- **Given exercise**
Find each line in the rows below that contains the string "Wohnküche", and copy those lines out.

Records of locating words and elements

━━━━━━━━

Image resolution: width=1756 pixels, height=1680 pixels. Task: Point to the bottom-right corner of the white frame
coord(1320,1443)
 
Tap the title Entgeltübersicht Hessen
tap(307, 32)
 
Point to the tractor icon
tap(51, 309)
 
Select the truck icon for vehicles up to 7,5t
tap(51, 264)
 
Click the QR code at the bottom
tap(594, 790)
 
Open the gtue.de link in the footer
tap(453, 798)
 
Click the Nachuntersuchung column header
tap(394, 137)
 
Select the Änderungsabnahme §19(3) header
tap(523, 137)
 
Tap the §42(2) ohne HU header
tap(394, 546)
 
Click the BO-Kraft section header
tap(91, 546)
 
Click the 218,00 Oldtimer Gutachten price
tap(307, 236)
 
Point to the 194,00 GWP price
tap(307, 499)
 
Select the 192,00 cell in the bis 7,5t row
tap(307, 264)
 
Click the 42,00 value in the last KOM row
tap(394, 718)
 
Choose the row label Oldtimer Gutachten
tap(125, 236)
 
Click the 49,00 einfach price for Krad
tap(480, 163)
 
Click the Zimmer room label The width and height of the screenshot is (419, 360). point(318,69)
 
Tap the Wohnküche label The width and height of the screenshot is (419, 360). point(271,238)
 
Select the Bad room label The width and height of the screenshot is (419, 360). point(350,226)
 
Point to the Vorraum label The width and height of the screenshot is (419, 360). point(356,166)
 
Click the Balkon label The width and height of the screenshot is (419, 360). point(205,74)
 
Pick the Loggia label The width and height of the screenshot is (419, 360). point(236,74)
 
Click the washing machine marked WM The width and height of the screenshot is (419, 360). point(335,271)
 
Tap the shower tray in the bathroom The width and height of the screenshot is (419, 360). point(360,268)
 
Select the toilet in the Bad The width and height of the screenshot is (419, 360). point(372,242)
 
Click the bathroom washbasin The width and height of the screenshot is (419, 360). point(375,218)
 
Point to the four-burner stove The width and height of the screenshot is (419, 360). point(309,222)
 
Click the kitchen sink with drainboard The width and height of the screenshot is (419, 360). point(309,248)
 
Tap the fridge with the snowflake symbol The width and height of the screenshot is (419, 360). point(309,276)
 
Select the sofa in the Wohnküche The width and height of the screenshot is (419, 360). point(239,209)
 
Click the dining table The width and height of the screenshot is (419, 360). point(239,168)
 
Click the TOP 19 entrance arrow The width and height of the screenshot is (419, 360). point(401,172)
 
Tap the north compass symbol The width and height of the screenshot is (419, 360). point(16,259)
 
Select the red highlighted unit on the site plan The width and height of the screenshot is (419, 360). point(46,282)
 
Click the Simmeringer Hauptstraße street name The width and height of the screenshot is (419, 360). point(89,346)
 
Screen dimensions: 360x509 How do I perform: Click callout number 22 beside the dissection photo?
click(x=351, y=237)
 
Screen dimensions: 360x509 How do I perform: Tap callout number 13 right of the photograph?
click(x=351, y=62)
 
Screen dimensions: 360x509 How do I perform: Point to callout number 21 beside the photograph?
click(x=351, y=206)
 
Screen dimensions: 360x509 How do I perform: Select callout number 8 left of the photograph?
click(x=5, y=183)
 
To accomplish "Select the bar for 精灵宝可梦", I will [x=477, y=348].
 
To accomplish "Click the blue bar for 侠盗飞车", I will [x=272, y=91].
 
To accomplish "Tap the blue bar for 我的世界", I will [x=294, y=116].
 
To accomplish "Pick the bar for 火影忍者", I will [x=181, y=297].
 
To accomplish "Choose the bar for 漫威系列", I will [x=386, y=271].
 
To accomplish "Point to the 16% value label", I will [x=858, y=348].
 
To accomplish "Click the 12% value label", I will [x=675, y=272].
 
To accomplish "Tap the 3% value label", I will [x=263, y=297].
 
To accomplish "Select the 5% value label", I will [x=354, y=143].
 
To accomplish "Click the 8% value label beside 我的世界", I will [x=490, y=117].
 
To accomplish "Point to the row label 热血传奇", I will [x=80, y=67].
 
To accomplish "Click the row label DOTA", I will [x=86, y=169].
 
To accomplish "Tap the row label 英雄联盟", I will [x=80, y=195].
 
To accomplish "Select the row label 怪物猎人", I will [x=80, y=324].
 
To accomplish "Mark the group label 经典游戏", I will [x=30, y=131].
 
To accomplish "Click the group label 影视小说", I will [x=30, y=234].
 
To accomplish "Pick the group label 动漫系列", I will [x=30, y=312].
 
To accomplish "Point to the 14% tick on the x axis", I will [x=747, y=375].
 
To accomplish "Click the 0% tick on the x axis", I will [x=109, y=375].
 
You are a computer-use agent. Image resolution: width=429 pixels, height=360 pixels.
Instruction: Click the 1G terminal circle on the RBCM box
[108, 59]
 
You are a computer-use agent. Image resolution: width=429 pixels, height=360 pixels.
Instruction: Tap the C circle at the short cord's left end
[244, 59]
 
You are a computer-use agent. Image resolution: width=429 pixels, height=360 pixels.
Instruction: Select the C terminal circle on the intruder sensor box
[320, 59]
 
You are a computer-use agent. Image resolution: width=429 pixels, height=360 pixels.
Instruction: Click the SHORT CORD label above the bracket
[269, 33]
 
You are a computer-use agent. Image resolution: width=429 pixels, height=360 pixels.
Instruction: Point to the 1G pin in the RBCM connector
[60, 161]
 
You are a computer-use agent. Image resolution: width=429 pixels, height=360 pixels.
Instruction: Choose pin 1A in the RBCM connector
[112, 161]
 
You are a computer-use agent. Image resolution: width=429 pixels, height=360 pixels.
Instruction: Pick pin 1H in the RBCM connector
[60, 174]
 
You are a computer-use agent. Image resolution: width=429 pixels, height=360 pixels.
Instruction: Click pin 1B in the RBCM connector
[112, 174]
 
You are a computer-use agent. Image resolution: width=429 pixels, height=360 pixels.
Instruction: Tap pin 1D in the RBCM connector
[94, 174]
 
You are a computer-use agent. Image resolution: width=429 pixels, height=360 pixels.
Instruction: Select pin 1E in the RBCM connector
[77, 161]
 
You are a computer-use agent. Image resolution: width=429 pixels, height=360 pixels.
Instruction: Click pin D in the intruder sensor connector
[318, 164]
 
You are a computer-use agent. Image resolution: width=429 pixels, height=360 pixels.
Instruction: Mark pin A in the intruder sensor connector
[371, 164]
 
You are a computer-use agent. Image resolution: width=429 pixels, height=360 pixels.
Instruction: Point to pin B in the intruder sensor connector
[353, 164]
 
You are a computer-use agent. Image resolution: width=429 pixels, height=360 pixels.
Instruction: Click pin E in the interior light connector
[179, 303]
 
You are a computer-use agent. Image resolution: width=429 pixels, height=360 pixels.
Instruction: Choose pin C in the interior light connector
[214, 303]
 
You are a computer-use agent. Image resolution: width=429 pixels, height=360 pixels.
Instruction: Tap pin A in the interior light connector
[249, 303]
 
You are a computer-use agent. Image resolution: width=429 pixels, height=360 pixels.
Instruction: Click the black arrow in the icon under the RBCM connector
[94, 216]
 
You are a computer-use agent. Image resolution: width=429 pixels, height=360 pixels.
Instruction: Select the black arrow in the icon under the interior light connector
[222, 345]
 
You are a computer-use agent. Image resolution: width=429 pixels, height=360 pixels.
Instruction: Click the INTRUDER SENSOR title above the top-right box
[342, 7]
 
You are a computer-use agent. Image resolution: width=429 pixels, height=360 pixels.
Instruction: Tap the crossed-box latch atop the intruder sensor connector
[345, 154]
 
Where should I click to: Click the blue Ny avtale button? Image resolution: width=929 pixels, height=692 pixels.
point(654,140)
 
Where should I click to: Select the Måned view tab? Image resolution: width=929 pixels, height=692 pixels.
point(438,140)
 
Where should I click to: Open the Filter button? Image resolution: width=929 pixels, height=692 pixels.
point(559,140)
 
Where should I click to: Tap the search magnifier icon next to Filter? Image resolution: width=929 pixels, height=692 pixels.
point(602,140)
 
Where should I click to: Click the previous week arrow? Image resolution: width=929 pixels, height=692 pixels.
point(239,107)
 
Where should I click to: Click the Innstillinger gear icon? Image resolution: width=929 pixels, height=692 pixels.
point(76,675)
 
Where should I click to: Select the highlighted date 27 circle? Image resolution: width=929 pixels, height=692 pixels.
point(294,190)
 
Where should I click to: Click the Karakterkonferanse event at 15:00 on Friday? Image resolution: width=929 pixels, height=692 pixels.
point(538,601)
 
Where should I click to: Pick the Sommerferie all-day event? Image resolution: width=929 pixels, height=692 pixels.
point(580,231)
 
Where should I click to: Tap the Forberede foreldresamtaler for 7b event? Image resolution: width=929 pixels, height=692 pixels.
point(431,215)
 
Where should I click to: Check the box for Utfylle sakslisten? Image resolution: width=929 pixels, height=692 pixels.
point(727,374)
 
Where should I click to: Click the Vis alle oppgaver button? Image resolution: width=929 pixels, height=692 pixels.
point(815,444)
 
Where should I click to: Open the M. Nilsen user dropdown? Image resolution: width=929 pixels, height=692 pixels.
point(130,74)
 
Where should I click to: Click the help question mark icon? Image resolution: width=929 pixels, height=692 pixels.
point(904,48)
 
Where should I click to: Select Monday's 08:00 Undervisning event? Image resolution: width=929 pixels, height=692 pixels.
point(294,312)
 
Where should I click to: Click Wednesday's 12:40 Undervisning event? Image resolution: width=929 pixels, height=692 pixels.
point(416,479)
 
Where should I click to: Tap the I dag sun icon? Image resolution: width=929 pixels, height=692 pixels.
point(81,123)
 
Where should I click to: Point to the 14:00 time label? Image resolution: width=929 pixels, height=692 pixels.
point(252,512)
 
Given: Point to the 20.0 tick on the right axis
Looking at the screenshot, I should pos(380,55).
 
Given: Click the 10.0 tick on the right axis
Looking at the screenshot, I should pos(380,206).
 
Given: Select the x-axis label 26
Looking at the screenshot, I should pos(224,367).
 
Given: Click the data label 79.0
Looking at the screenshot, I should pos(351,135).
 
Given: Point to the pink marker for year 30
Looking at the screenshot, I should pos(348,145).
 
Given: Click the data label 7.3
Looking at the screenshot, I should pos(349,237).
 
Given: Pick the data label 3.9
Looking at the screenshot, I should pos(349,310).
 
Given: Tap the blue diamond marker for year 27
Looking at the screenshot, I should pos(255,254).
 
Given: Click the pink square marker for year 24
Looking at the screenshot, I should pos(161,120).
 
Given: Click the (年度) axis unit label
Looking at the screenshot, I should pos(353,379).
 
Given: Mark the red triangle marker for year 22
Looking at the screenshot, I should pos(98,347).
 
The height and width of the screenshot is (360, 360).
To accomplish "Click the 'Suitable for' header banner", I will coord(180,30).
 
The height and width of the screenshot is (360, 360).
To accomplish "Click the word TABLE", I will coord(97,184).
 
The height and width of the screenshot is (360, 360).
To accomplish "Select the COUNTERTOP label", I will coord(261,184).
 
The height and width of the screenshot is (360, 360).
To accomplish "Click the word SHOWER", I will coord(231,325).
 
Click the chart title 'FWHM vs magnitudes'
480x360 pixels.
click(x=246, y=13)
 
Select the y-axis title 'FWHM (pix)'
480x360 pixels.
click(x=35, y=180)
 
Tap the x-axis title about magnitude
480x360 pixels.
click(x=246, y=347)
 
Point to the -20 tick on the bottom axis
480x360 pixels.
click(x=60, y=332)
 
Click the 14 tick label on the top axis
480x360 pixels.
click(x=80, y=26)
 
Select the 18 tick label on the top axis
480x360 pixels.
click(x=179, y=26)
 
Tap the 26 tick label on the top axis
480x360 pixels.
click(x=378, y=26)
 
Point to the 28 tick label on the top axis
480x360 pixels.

━━━━━━━━

- **Solution to the problem**
Tap the Wohnküche label The width and height of the screenshot is (419, 360). point(271,238)
Select the sofa in the Wohnküche The width and height of the screenshot is (419, 360). point(239,209)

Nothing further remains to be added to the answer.